Tuntutan dibacakan Ketua JPU Yang Joon-jin hari ini (Kamis, 15/5) di Seoul.
Kapten Lee dan tiga bawahannya yang bertanggung jawab dalam peristiwa itu bisa dijatuhi hukuman mati bila terbukti bersalah.
Kantor JPU juga mengatakan, sebesal kru Sewol lainnya didakwa lalai dan mengabaikan peraturan keselamatan pelayaran.
Feri Sewol karam pada tanggal 16 April, pagi hari. Sebanyak 281 penumpang yang kebanyakan anak-anak remaja tewas dalam kecelakaan itu. Sementara 23 lainnya masih dinyatakan hilang.
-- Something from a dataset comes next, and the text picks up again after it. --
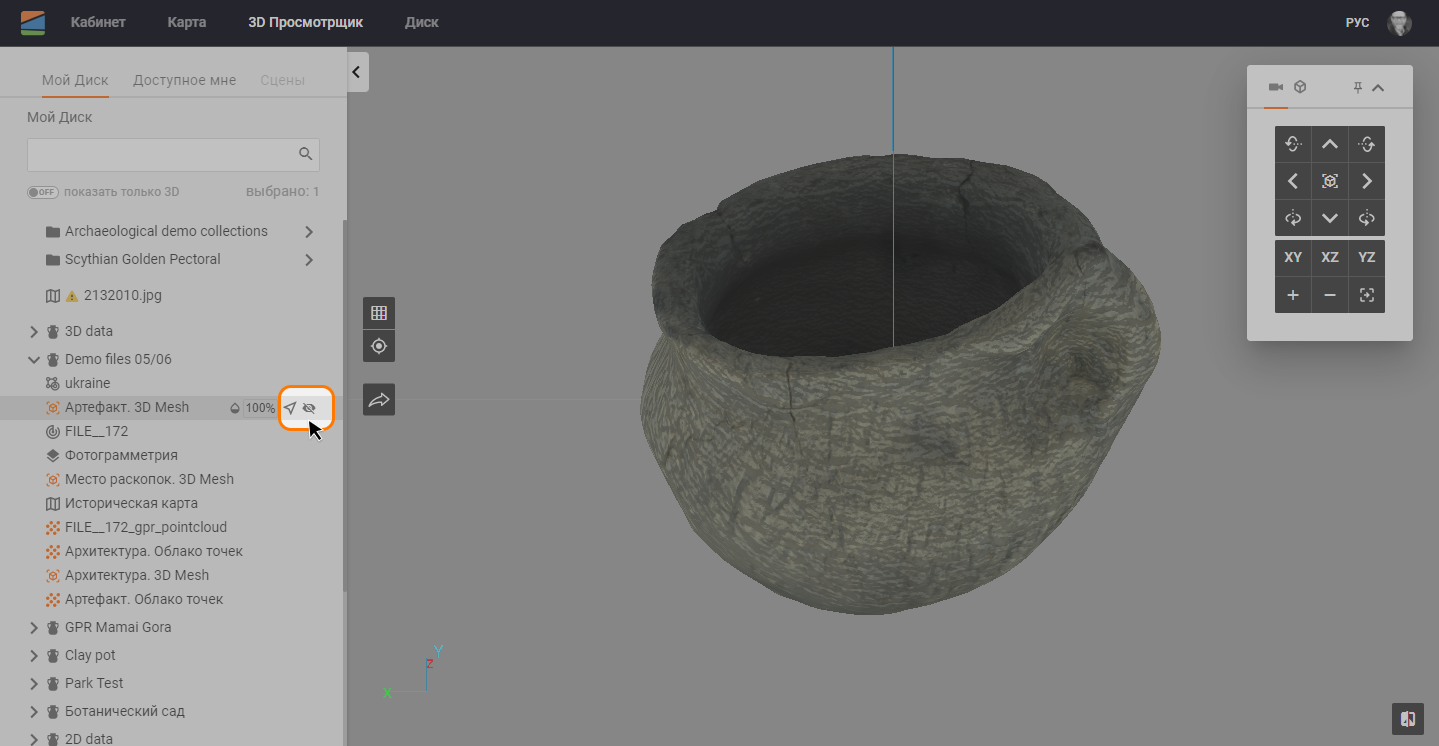Screen dimensions: 1439x746
Task: Open the Карта menu item
Action: coord(187,22)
Beberapa hari setelah kecelakaan itu Kapten Lee berusaha mengelak dari tanggungjawab. Dia mengatakan, evakuasi penumpang tidak dilakukan karena belum ada kapal penyelamat yang datang, sementara arus dan gelombang laut begitu kuat.
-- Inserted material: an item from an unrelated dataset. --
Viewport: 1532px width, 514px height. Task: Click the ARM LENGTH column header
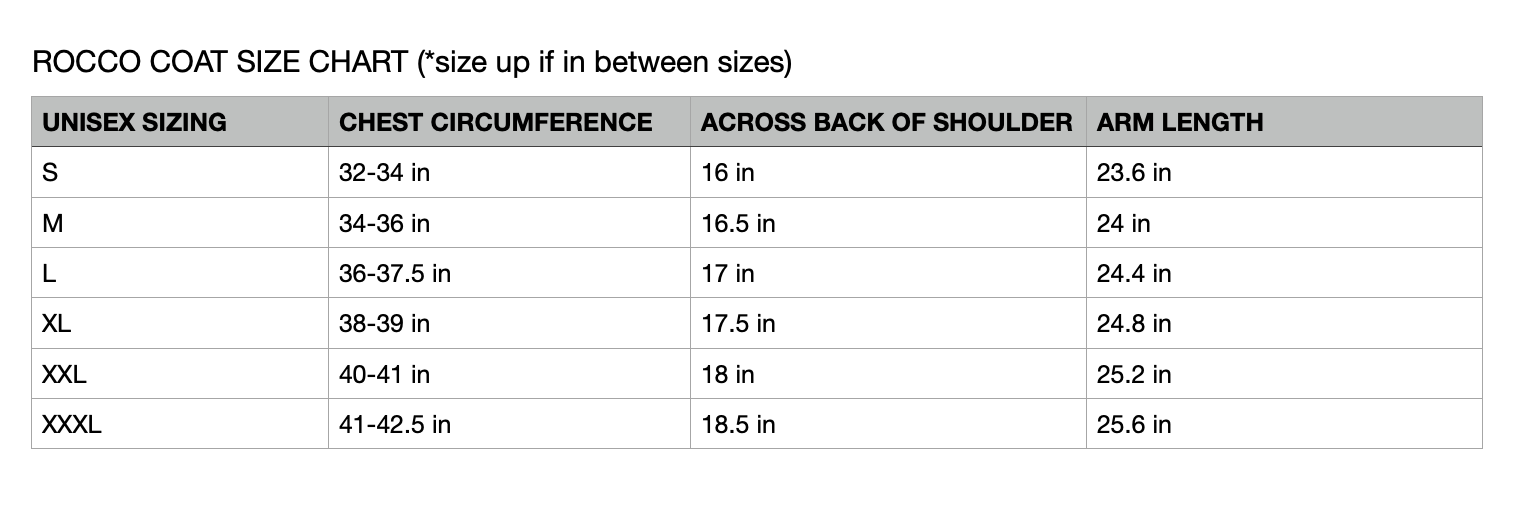1180,122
Namun belakangan, tim evakuasi merilis rekaman ketika sang Kapten dievakuasi dari kapal. Ia mengenakan celana dalam boxer dan t-shirt warna hitam. Cuaca terlihat begitu cerah dan gelombang laut pun nyaris tak ada. Faktanya lagi, Kapten Lee termasuk dalam kelompok pertama yang dievakuasi.
Ketika feri Sewol mengalami kecelakaan akibat manuver kapal yang drastis, Kapten Lee tidak berada di anjungan. Ia sedang berada di dalam kamarnya dan berkomunikasi dengan pasukan penyelamat dari dalam kamar itu.